La liste des choses essentielles
Aujourd’hui, j’ouvre Orange pekoe de Benoit Bordeleau.
Je me laisse couler dans cette lecture et c’est magnifique.
J’emprunte ses phrases, pleine de désordre, de sirop et de mémoire qui craque.
« Les feuillets gris tachent les doigts et les paumes, comme le fait la terre. Le journal est une étendue, un territoire à plier et replier. Le grand-père retranscrit, de sa grande main aux ongles durs, chaque titre et sous-titre : c’est, dit-il, pour ne pas perdre sa main d’écriture. J’imagine qu’il arpente les mots comme il a pu, plusieurs années auparavant, marcher sa terre. »
Tout est finement décrit.
Un grand-père. Sa main d’écriture. Le déjeuner. Sa dernière berçante. La bibliothèque.

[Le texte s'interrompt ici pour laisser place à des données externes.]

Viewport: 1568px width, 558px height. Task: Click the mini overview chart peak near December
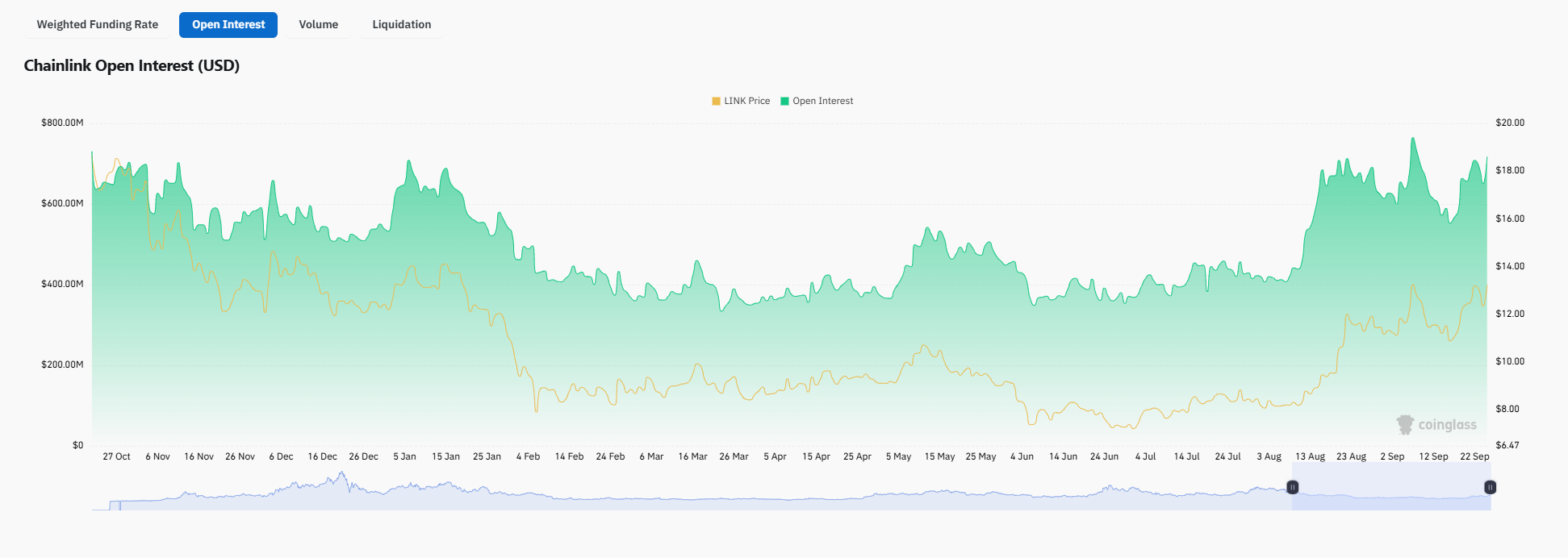[342, 476]
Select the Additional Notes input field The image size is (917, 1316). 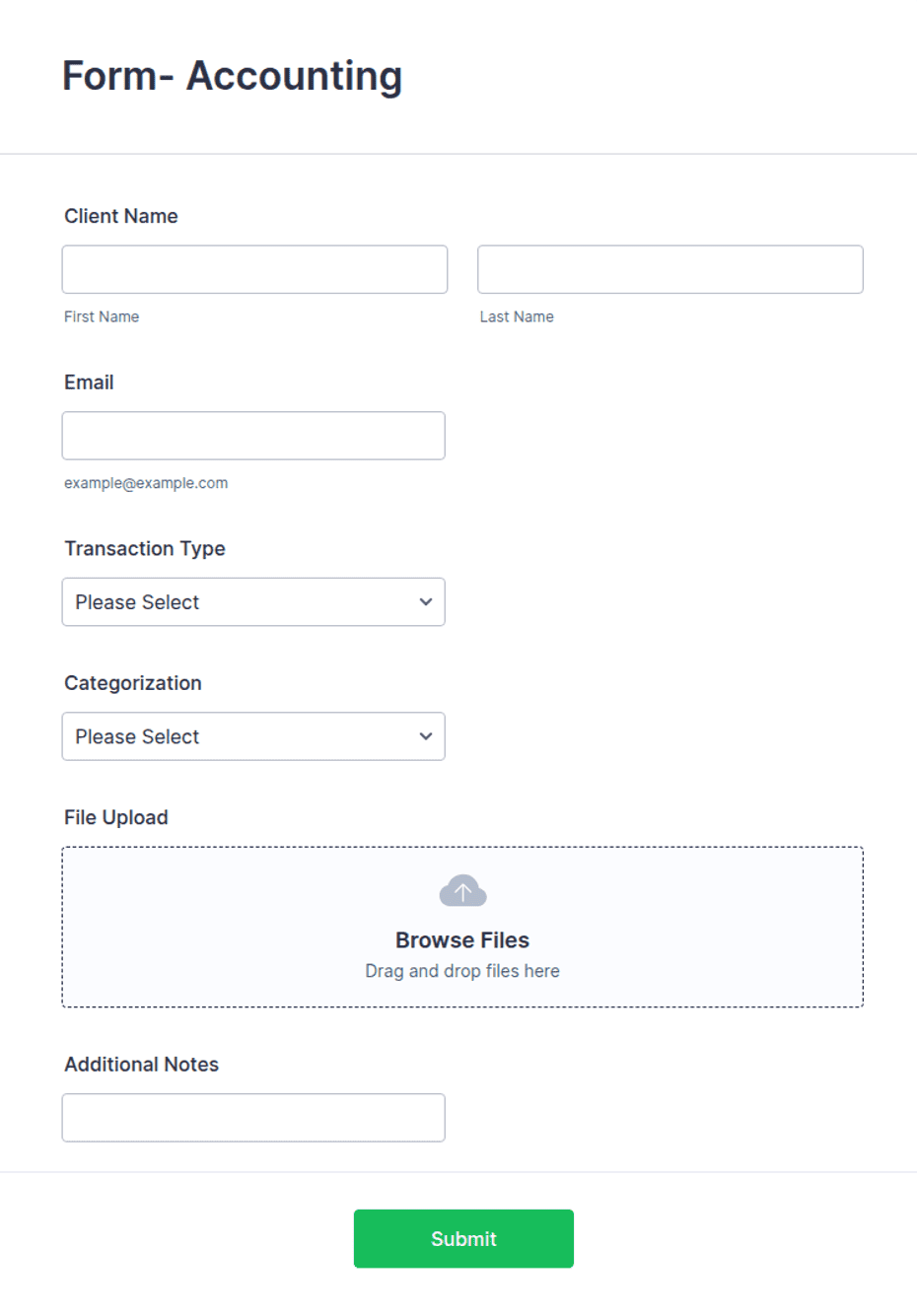point(253,1118)
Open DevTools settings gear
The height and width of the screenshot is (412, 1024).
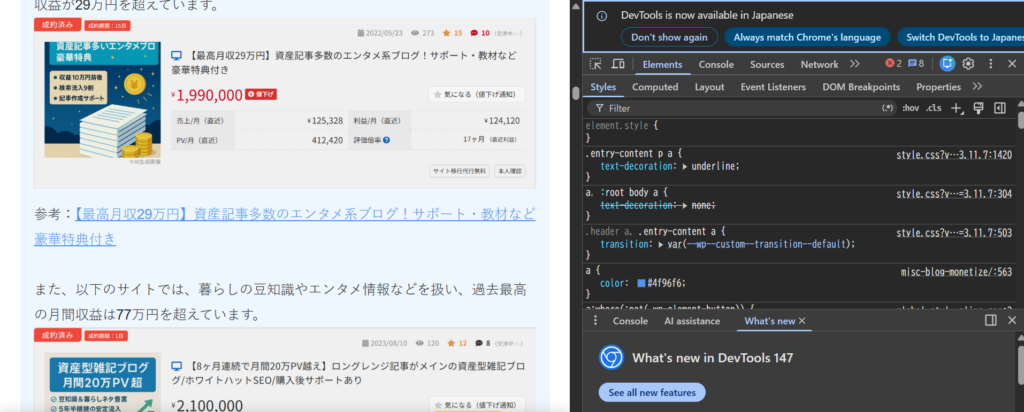pyautogui.click(x=968, y=64)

Son petit-fils, portrait craché, qui flâne, qui suit à sa manière les traces de l’aïeul, dit le Halbran.
« Quand je déambule, en ville, je marche droit, mais je tourne en rond, surtout dans ma tête et souvent dans les mêmes rues, les mêmes ruelles, les mêmes parcs, avec les mêmes mots. Chaque jour, j’accumule des choses à l’importance un peu oblique, des choses simples soustraites à la banalité des soirs et des matins. Je les empile pour donner la mesure de mes désordres. »

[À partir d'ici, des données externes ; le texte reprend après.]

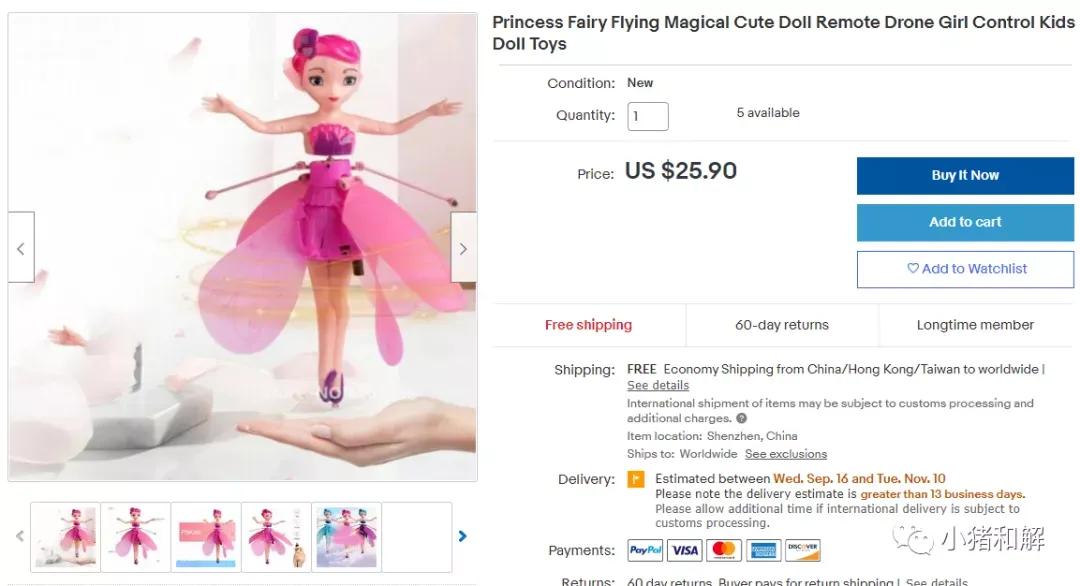
Task: Show the next product image
Action: click(x=463, y=247)
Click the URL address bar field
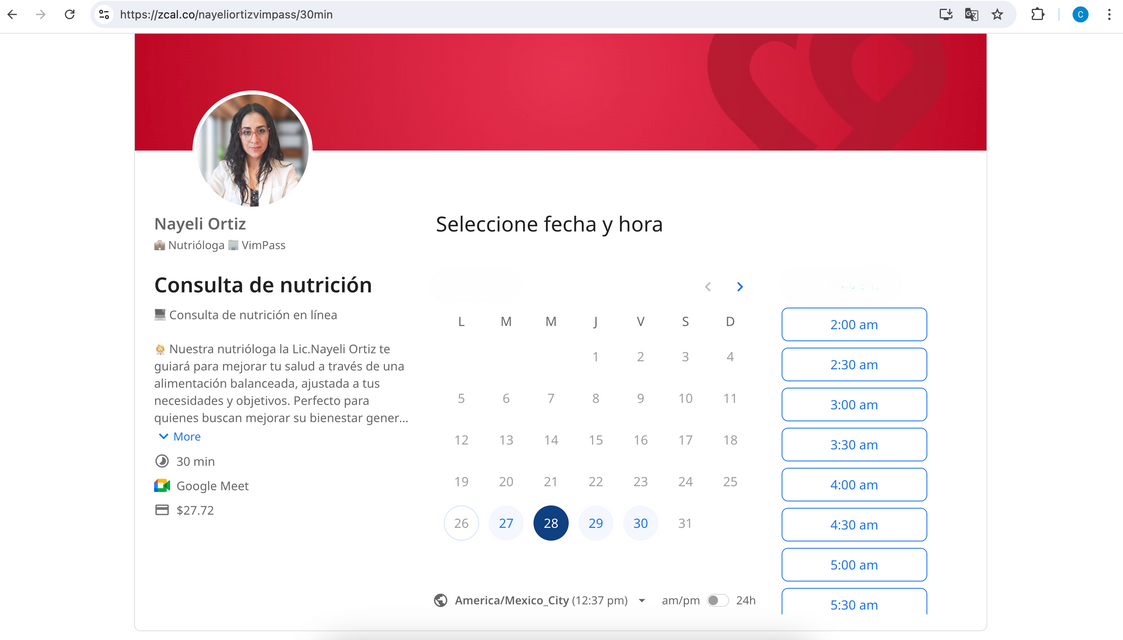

Un jour, le cœur du canard sauvage s’emballe. Ses souvenirs s’embrouillent.
L’auteur trie ses repères, sa collection de lieux, d’espaces qui appellent d’autres espaces, où s’accrochent une série d’instants vécus, de détails à récupérer, à réchapper de leur égarement. Ces derniers, minutieusement dépeints, ne peuvent que se perdre dans leur trop-plein, se fondre dans la masse. On retrouve bientôt ce qui n’appartient à aucune mémoire, ce qui a toujours été là sans qu’on le remarque. Cet « encombrement de chacun » qui émeut le narrateur.

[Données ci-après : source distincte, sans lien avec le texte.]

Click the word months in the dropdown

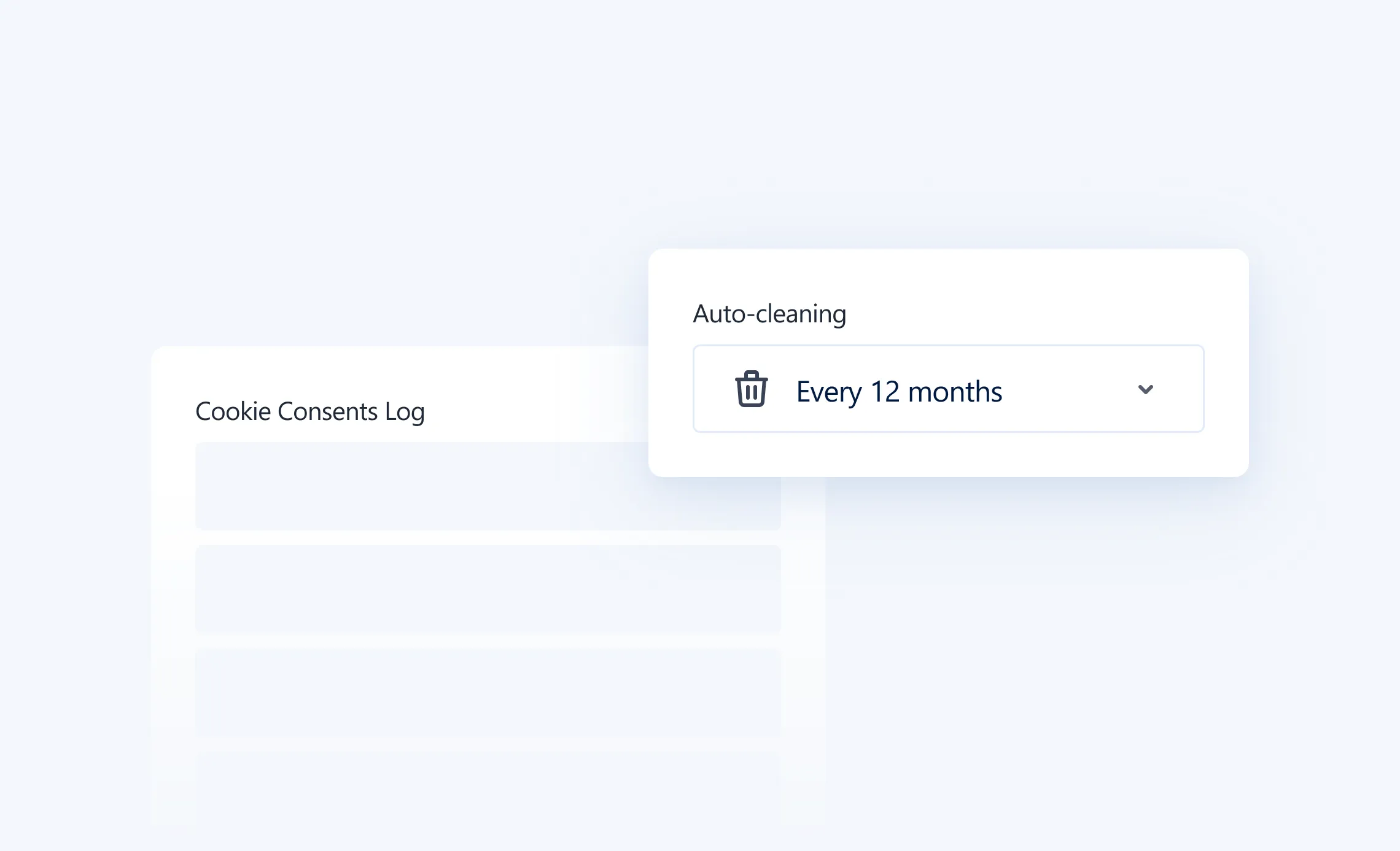tap(955, 392)
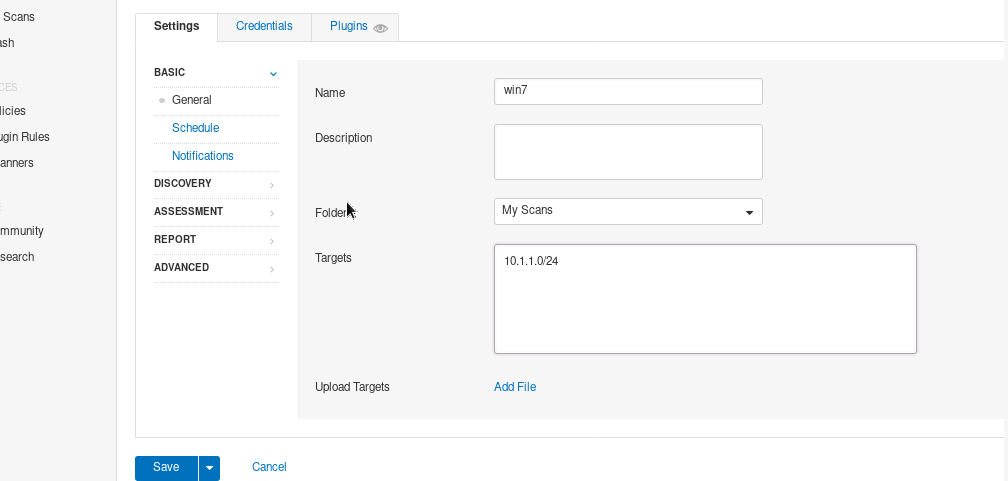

« Les lieux ne sont pas devant nous : nous les portons, en nous, quelque part sous le larynx, où ils s’empilent, se mêlent et se défont. Comme les peurs diffuses et les histoires d’enfance. »
Il y a aussi les « engrenages de l’oubli », qui découpent ce texte, motivent sa forme fragmentée, son rythme lapidaire, dense, serré, mais aussi d’une grande douceur.
L’auteur arrive patiemment à faire sourdre toute l’émotion infusée que peut contenir une simple tasse de thé. À redonner une voix, même irréelle, même fantasmée, à ce qui s’efface.
Dans Orange pekoe, on se retrouve au cœur d’une boîte noire, enregistrant et assemblant les mots, tracés et retracés, qui remplacent tant bien que mal ce qui a été perdu.
« Le deuil est un feuilleté qui se brise par à-coups dans l’ordinaire. C’est un rafistolage de presque oublis, de mots tombés sous les yeux et sur la langue depuis trop longtemps, de jeux d’enfants aux contours flous, presque palpables, qui ressurgissent tard la nuit. Des papiers de bonbons colorés et chatoyants dans le soleil, défroissés et empilés, le plus doucement du monde, en espérant que ça tienne. Une voix, peut-être, qui pourrait être rangée dans une case. »
Benoit Bordeleau, Orange pekoe, Les éditions de la maison en feu, 2021.